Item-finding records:
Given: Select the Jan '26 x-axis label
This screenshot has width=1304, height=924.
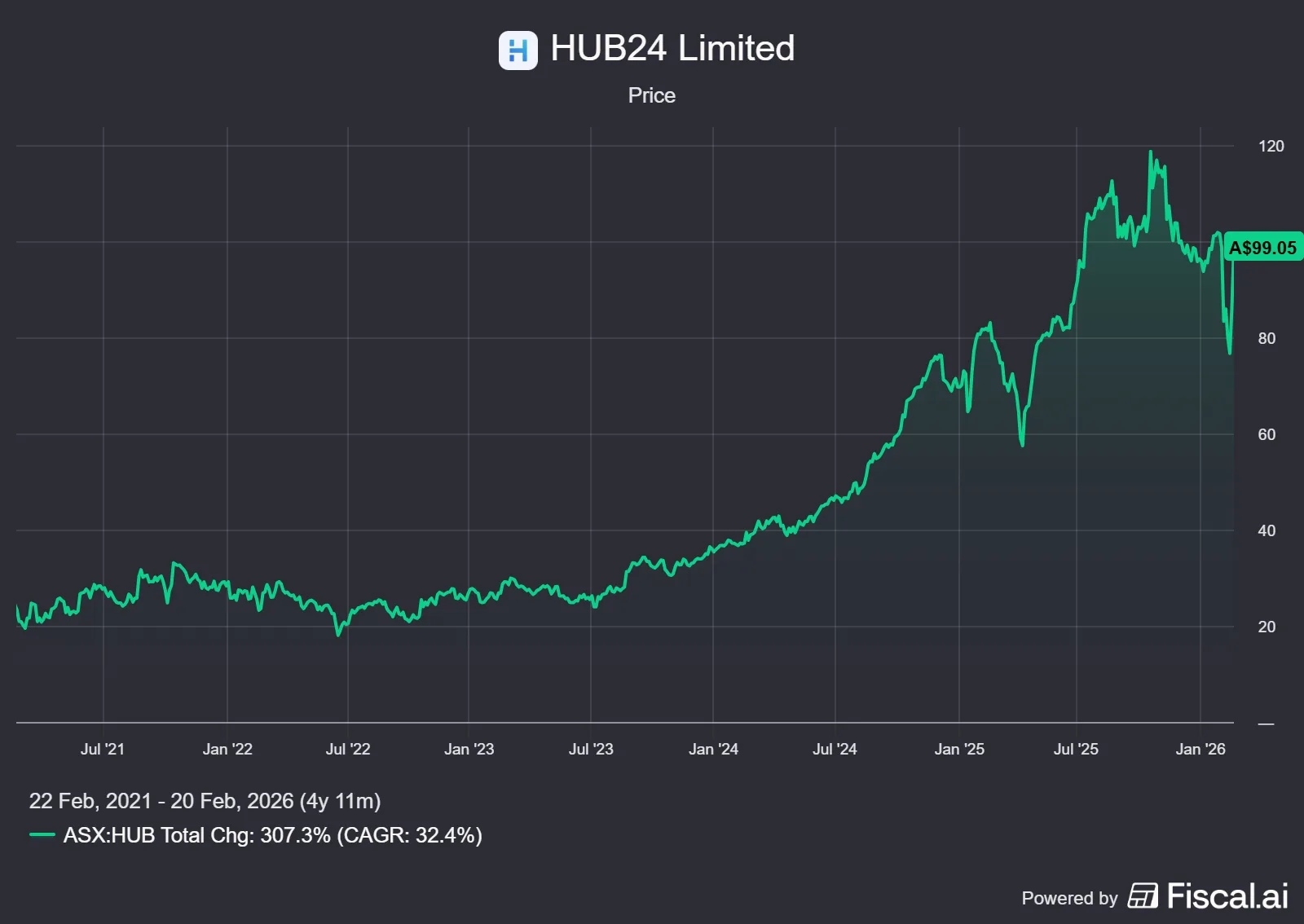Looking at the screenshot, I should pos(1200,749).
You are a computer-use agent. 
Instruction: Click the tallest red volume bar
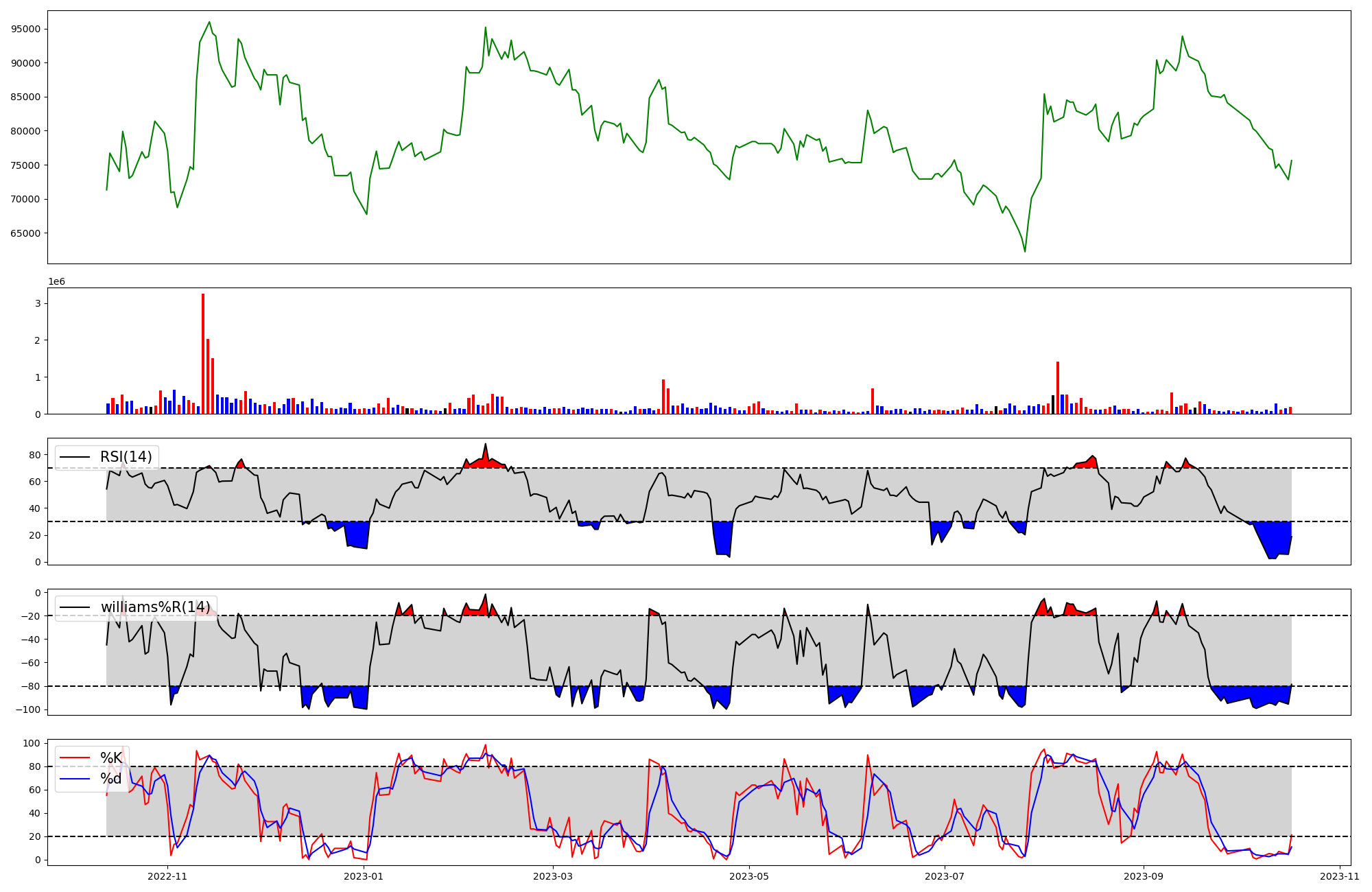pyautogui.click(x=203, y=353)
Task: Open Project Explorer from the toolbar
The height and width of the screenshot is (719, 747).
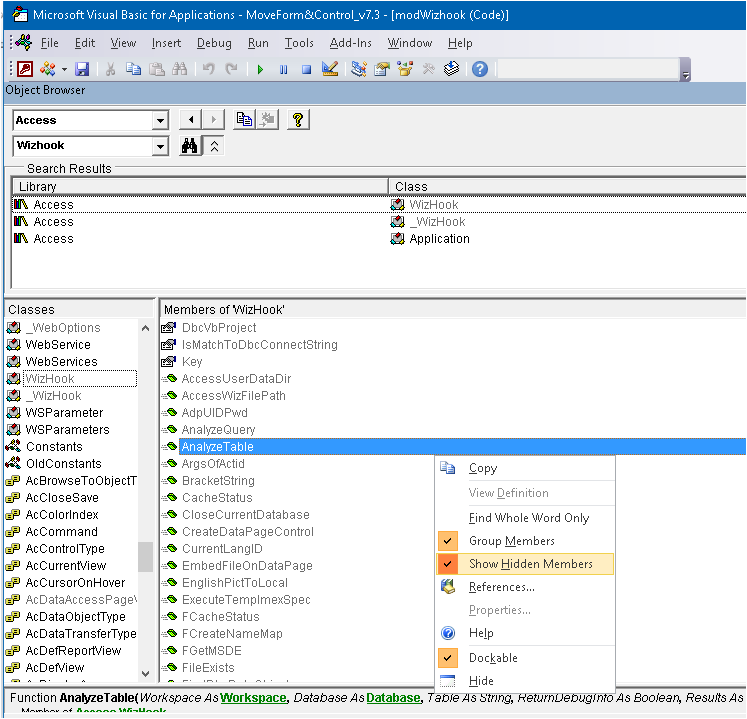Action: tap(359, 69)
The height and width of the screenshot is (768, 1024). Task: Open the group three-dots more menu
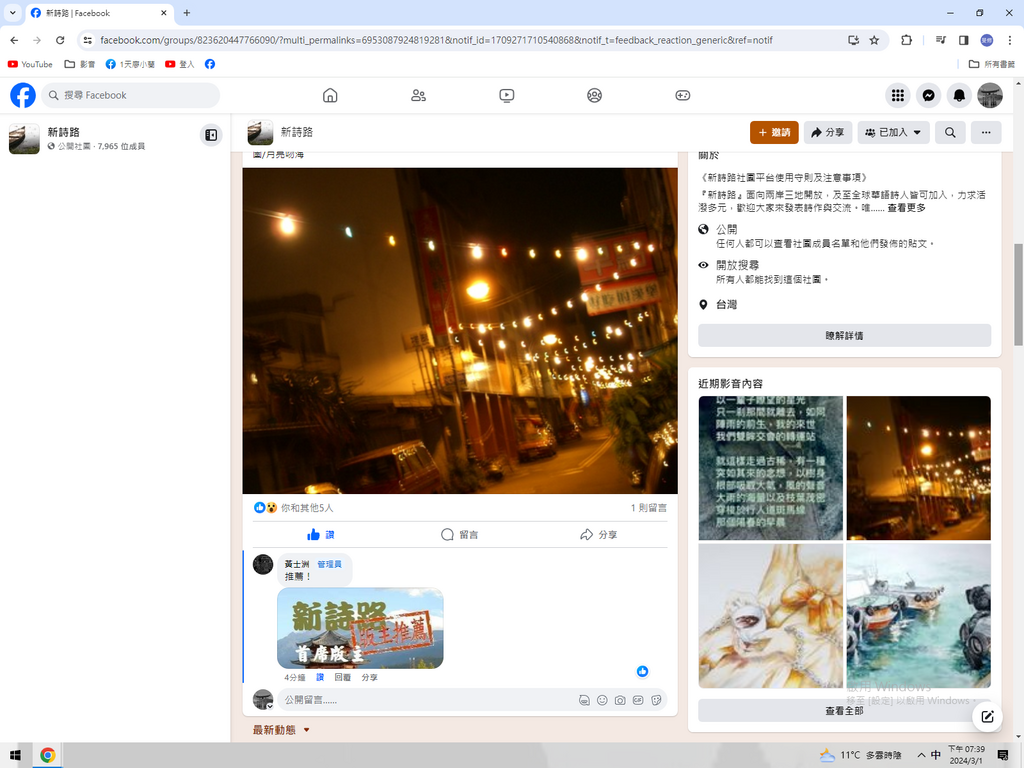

* **What is asked**
Copy out every line of the material above word for word, leaving out the pictures.

* **Response for this exercise**
Given: Select the Jan '26 x-axis label
This screenshot has width=1304, height=924.
Looking at the screenshot, I should pos(1200,749).
You are a computer-use agent. 
Instruction: Click the tallest red volume bar
pyautogui.click(x=203, y=353)
Task: Open Project Explorer from the toolbar
The height and width of the screenshot is (719, 747).
Action: tap(359, 69)
The height and width of the screenshot is (768, 1024). Task: Open the group three-dots more menu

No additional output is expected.